VC Cliche of the Week

I was talking yesterday to a couple friends about how you can tell if a VC will do the things they say they’ll do when trying to get into a deal.

One of my friends said, "watch what they do, not what they say they’ll do".

And it reminded me of Bliss, one of partners at Euclid where I first learned the VC business, who would always say about entrepreneurs, "watch what they do, not what they say".

It’s good advice for everyone involved in the VC equation.  People say lots of things and many of them turn out to be untrue.  Not necessarily because they are lying, although there are certainly plenty of liars in the startup world on both sides of the table. 

But more often its just human nature.  People believe they are doing one thing when in fact they are doing something completely different and they don’t realize it.

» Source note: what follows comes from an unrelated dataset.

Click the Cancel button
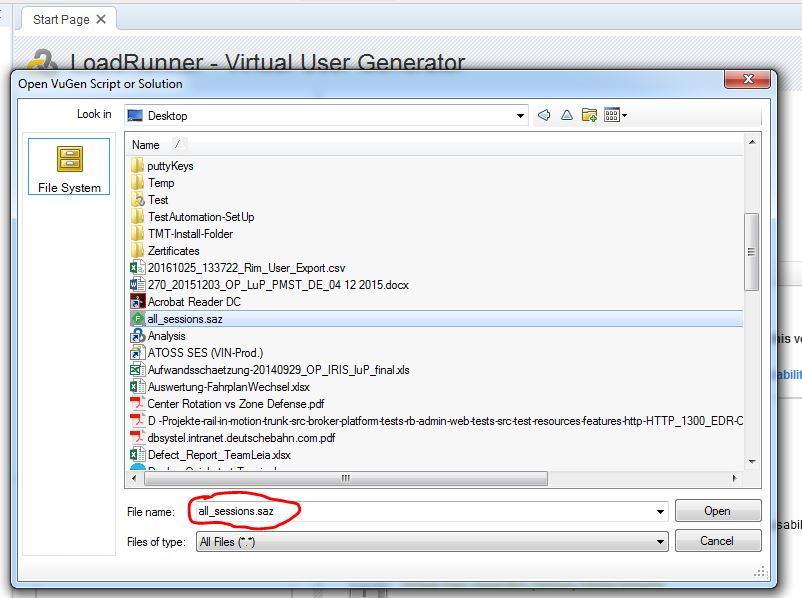The width and height of the screenshot is (802, 598). coord(718,540)
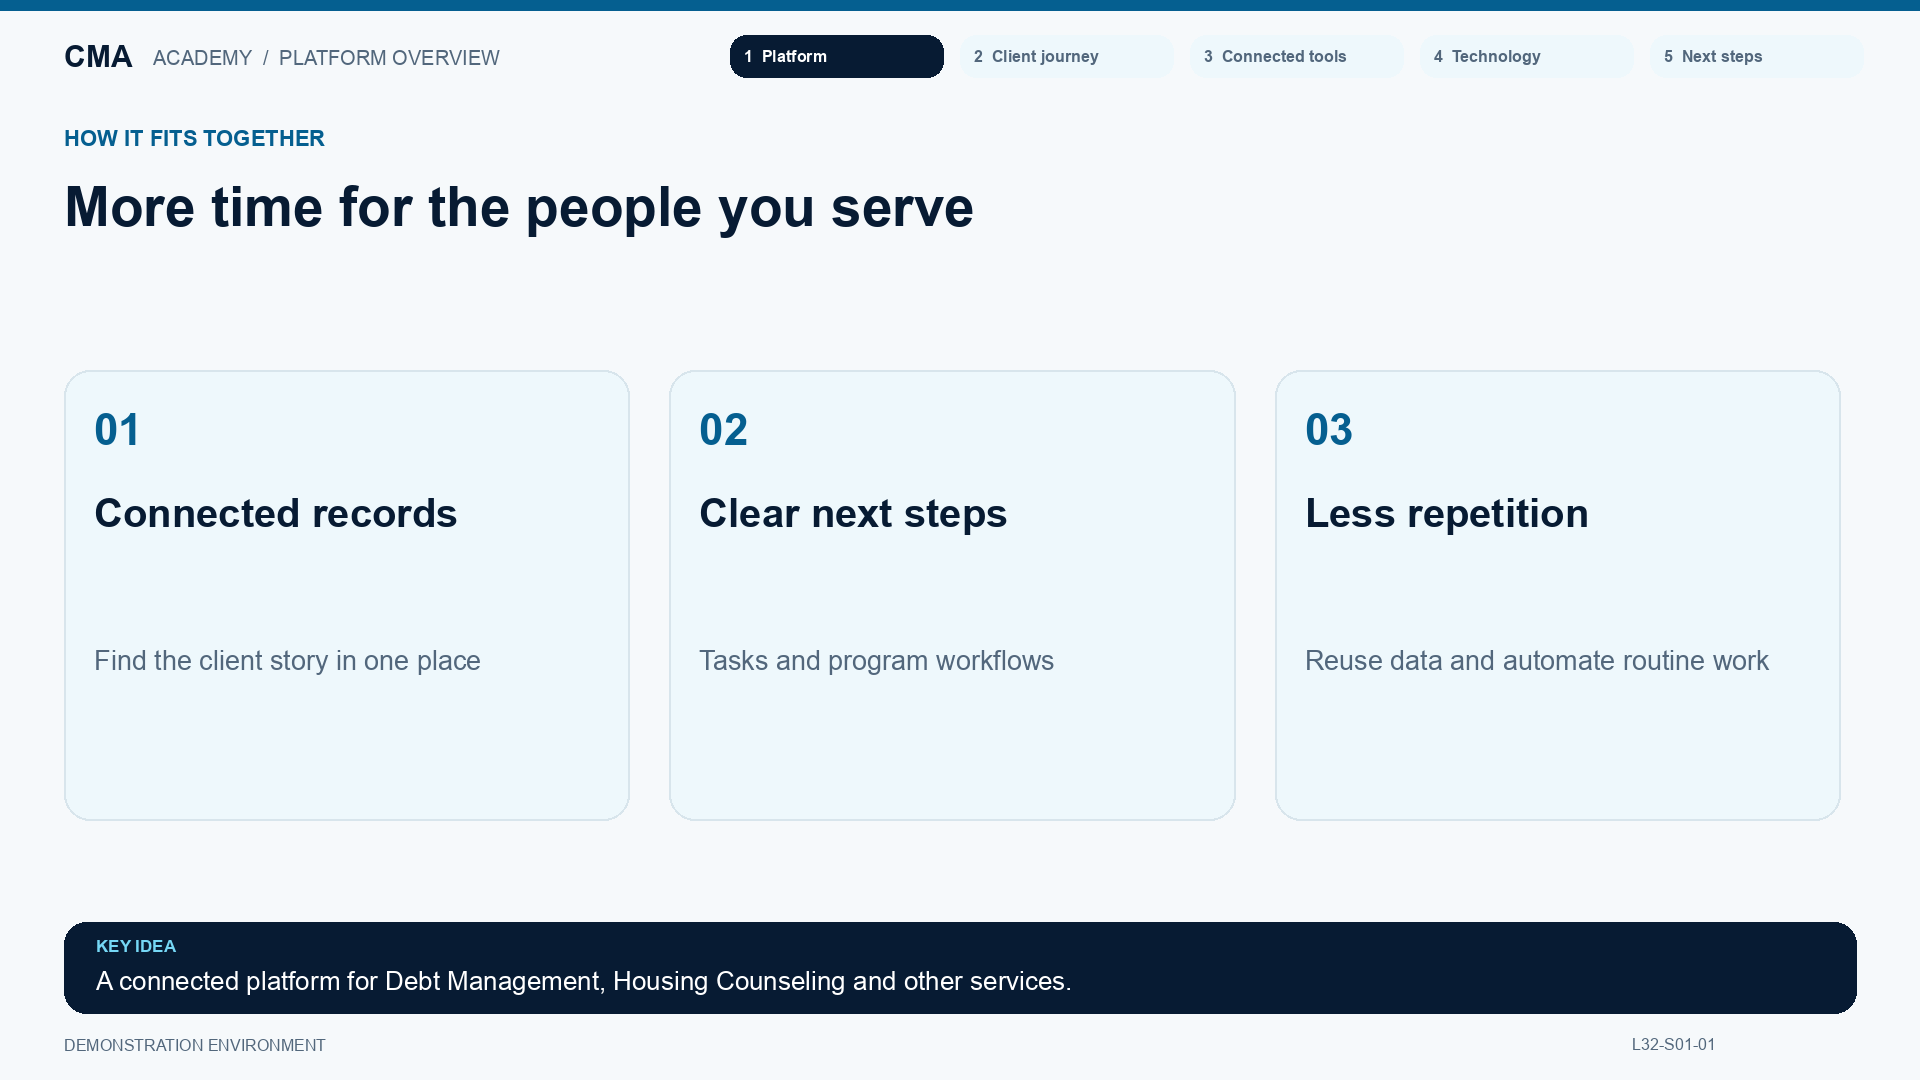
Task: Click the slide code L32-S01-01
Action: click(1673, 1044)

A VC might say, "we are really active investors, we’ll fly anywhere at any time to help our companies".  They’ve said this so many times, to their investors (LPs), to their partners, and to their portfolio companies, that they believe its true.  And in some cases it is.  But in many cases, it isn’t true.

How do you find out?  Ask around.  See what they actually do, not what they say they do.

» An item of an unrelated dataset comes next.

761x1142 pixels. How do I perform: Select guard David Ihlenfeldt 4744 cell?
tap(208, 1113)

An entrepreneur might say, "I only hire people who can replace me within a couple years".  They want to believe its true.  They’ve said it so many times; to the people they recruit, to their board, to potential investors.  But in fact, the entrepreneur only hires order takers who will do what they are told and who do not threaten the entrepreneur. 

If you have the opportunity to watch someone in action, to observe their behavior, you will find the truth every time.  The longer you can observe someone, the better.  Sometimes patterns of behavior develop over longer periods of time.

And that’s a problem because many times you need to make a decision about someone, whether or not to take their money, whether or not to invest in their company, whether or not to hire them, and you have only a month or two to make that decision.

So I have two suggestions:

First – Create as many situations in the short period as you can where you can observe how the person behaves in revealing ways. Spend as much time with the person as you can.

Second – Ask around.  This is harder because nobody likes to give a bad reference.  So you have to listen to what the people don’t say as much as what they do say.  You also have to find people (possibly via LinkedIn or some other network) that you know well who also knows the person well.

It’s critical to find out what people actually do.  Because talk is cheap and you can’t rely on what people say.  When it comes to people, watch what they do, not what they say.